63 Ind. App. 79 | Ind. Ct. App. | 1916
The appellee brought suit in the trial court on a note secured by chattel mortgage. Appellant was defaulted and a judgment rendered against her for $115, for $30 attorney’s fees, and for costs. A foreclosure of the mortgage, and the sale of the mortgaged chattels were also ordered and decreed. At the following term, appellant filed her motion under §405 Burns 1914, §396 R. S. 1881, to set aside the default and judgment, on the ground of “inadvertence, surprise and excusable neglect” of appellant and her attorneys as therein set forth. This motion was overruled, and from the ruling thereon this appeal is prosecuted,
Since the filing of said motion, appellant has filed her written petition, asking to be permitted to place upon the transcript the necessary marginal notes. It will be useless to grant this request, if, because of the other ground of appellee’s motion or for any other reason, the appeal must be dismissed.
It seems to be appellant’s contention that an appeal will lie from an order overruling a motion to set aside a default and vacate a judgment when such judgment itself was final. In support of- this contention appellant cites the following Indiana cases: Beatty v. O’Connor (1886), 106 Ind. 81, 5 N. E. 880; Frost v. Dodge (1860), 15 Ind. 139; Hays v. Bank (1863), 21 Ind. 154; Western Union Tel. Co. v. Griffin (1890), 1 Ind. App. 46, 27 N. E. 113; Goldsberry v. Carter (1867), 28 Ind. 59; Sloan v. Faurot (1894), 11 Ind. App. 689, 39 N. E. 539.
The question here involved was not presented or decided in any of these cases. In the first case, supra, the language of the opinion indicates that there was a final judgment, and in the other cases the motion to set aside the default and vacate the judgment was made at the same term of court that such judgment was rendered, and hence, while the original action was in fieri. The court, in such a case, would still have jurisdiction of the original action, and independent of §405 Burns 1914, stipra, it would be within the sound discretion of the court to set aside the default and vacate the judgment on a proper application and showing. Masten v. Indiana Car, etc., Co. (1900), 25 Ind. App. 175, 57 N. E.

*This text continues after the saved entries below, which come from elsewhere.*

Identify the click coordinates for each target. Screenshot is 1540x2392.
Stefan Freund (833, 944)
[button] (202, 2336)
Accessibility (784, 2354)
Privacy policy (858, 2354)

And on appeal from the judgment taken by default, we think the ruling on such motion might be properly treated as a step in, and a part of, the proceedings of such original action, and hence be considered and passed upon by the appellate tribunal where presented by a proper assignment of error. Such is the effect of some of the cases, supra. Théy recognize the right of appeal from a judgment by default and also recognize that in such an appeal the ruling on the motion to set aside the default and vacate such judgment when made at the same term may be reviewed when properly assigned as error and presented to the appellate tribunal.
In the case of Mak-Saw-Ba Club v. Coffin, supra, the court said: “It was decided in Tatem & Canby v. Gilpin (1816), 1 Del. Ch. 13, that an order made upon a point whereby a right was established was not appealable; where it was only preparatory to a final order. We may here observe that Judge Freeman, in attempting to classify the orders which may be mistaken for final judgments or decrees, mentions, as belonging to one of such classes; orders, ‘which, while they determine the rights of the parties either in respect to the whole controversy or some branch of it, merely ascertain and settle something without which the court could not proceed to a final adjudication, and the settlement of which is obviously but preliminary to a final judgment or decree. ’ 1 Freeman, Judgments (4th ed.), §29.” Assuming that this case was submitted on the showing made by the complaint alone, it seems to us that the ruling would, not be essentially or substantially different from that on a demurrer to the complaint, or a demurrer to the evidence, and in either case the ruliDg on such a demurrer is not a final judgment from which an appeal will lie. In addition to the cases cited above, see,
It has also been expressly held that a ruling sustaining a motion like that here involved is not a final judgment from which an appeal will lie. Branham v. Fort Wayne, etc., R. Co. (1856), 7 Ind. 524, 525; Masten v. Indiana Car, etc., Co. (1897), 19 Ind. App. 633, 49 N. E. 981. The reverse of this proposition would seem to follow necessarily.
For each of the reasons indicated the appeal should be and is dismissed.
Note.—Reported in 113 N. E. 1016. See under (1) 2 Cyc 517; 3 C. J. 316; (5) 3 Cyc 174; 4 C. J. 550.